Anger Resolution Specialist: With the foregoing emotional competency in place, the third level of the Emotion Modification model is able to teach the fundamentals of Rage Reversal. Based on the premise that the function of rage is to keep the cumulative sadness from being felt, this level works with the Rage/Sadness Axis. Mindful that suppressed emotions constitute a large portion of a person's emotional repertoire - and that another large portion of the person's emotional repertoire must be appropriated to keep the suppressed emotions suppressed - this level of competency helps dismantle the automatic, suppressive patterns so that the emotions covered up by the patterns can be integrated and thereby contribute to the emotional maturity, emotional competency and emotional adequacy of the client.
S U M M A R Y
Uncontrolled anger, abuse, violence, and rage are a message about love. They indicate the degree to which a person needs love and feels powerless in terms of ever experiencing adequate love.
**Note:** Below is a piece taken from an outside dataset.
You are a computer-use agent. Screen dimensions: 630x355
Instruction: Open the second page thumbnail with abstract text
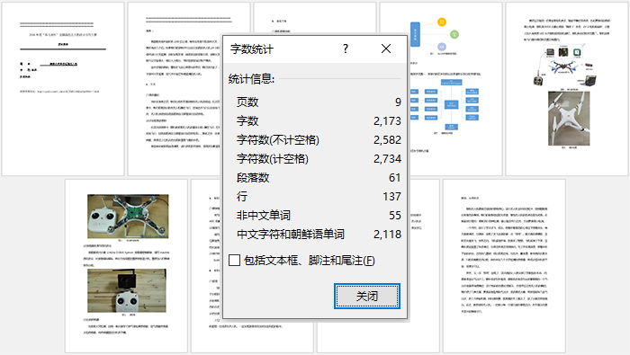click(x=175, y=89)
Transforming Anger Into Love is a model for reversing the cumulative emotional dysfunction that originates with suppressing anger and ultimately enabling that anger to accumulate into the uncontrolled, uncontrollable, unloving condition of rage.
Love is the emotion that manages anger, and Transforming Anger Into Love uses love to help heal the outcomes of anger and rage. The applied principles of this model embody appropriate, essential boundaries -- but this model does value the presence of transpersonal love in the practitioner or trainer who is modeling the hope that anger can be transformed and that love can be experienced.
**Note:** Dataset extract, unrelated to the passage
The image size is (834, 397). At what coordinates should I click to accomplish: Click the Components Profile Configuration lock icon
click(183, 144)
The staff, practitioners and trainers at the envisioned center will be an embodiment of this model and these principles. The contribution this model will make is that it will offer an alternative to the medical model, the scientific model, the pharmaceutical model, and specifically to the Behavior Modification model.
Anger is an emotion. It requires Emotion Modification. That is the most unique and hopeful part of the model described herein. Anger is a more intense emotion than love. Love is more enduring - but anger is more intense. When anger is allowed to accumulate due to suppression and manipulation, its intensity can build up to the degree that it overwhelms the presence of love. That is the end-stage of anger and the beginning of rage.
Rage not only overwhelms love; it can even destroy love -- starting with self-love.
But because the degree of a person's anger and rage indicates the degree to which the person needs to feel love -- and instead feels fury that they cannot find love -- when they do experience love, it changes their life. All of their life they have needed love. All of their life they have tried to find love. But with the buildup of anger and rage inside, all of their life they have only attracted more anger, more emotional inadequacy, more dependency -- but never love.
They didn't know how to develop love. If they had known how, they would have done it. So this model teaches those principles and skills. This model knows that the buildup of anger is a crisis related to love, and that the individual has not learned how to find love, how to feel love, and how to live life in a manner that produces an expanding experience of love. This model teaches the individual how to become the quality of person he/she can love. This model knows how to identify unproductive, unloving patterns and replace them with different, more positive emotional options.
This model knows how to teach Transforming Anger Into Love.